The device I primarily had in mind is tillitis' TKey. Essentially a general purpose (slow) processing unit. The secret is 32-bytes long and given no storage, that's essentially all you work with. However, the secret is dependent on device + program-binary + 32-byte-user-secret.

A certificate is also a secret + certified public key, right? So, if you cannot store the certification on the TKey (no persistence) than you're left with the same construction. Right now, I'm skipping the complexity of certs (PKCS11, IIRC) etc. The identity being persistent is in order to authenticate the device.

[pclmulqdq]

> However, the secret is dependent on device + program-binary + 32-byte-user-secret.

If this is for anyone but yourself, you're going to need a certificate chain.
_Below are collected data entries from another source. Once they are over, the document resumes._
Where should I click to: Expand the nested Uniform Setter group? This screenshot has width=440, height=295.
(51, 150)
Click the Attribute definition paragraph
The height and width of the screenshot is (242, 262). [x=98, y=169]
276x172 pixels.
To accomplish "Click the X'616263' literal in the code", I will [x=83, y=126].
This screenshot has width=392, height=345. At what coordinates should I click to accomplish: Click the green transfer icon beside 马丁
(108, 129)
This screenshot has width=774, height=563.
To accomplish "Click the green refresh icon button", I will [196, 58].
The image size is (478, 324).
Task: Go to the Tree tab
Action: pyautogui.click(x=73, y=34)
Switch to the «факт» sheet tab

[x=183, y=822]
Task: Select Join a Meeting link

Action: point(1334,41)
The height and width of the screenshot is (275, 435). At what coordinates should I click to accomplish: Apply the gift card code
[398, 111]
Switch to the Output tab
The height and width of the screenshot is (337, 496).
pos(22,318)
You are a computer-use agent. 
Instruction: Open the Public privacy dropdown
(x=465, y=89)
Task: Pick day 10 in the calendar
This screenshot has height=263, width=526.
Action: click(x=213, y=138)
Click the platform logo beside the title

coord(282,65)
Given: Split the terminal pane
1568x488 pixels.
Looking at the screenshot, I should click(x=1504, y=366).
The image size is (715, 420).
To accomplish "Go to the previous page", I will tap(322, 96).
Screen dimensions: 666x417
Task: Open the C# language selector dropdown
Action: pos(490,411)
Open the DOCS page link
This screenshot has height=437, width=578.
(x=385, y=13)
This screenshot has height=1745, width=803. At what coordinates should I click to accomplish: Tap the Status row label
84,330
An FPGA like the TKey can also store a significant amount of data in a ROM and you should have no problem storing it.

[cobratbq]

To check: did you realize that you plug this device in your USB port, then send a program to it, then start using the device with that program loaded? (This is at run-time, every time, right?) Because the secret is generated for this specific combination, different programs will also have different secrets.

I get that you would want to authn the hardware itself. If that is your point, sure, you're right. However, that aims to address a slightly different problem, because then the certificate chain is tied to the hardware only. Note that part of the charm of the _identity_ generated in the program, is that the identity changes if only a single byte of program-binary is different. So it protects from malicious binaries too. (But not bugs in the program itself.)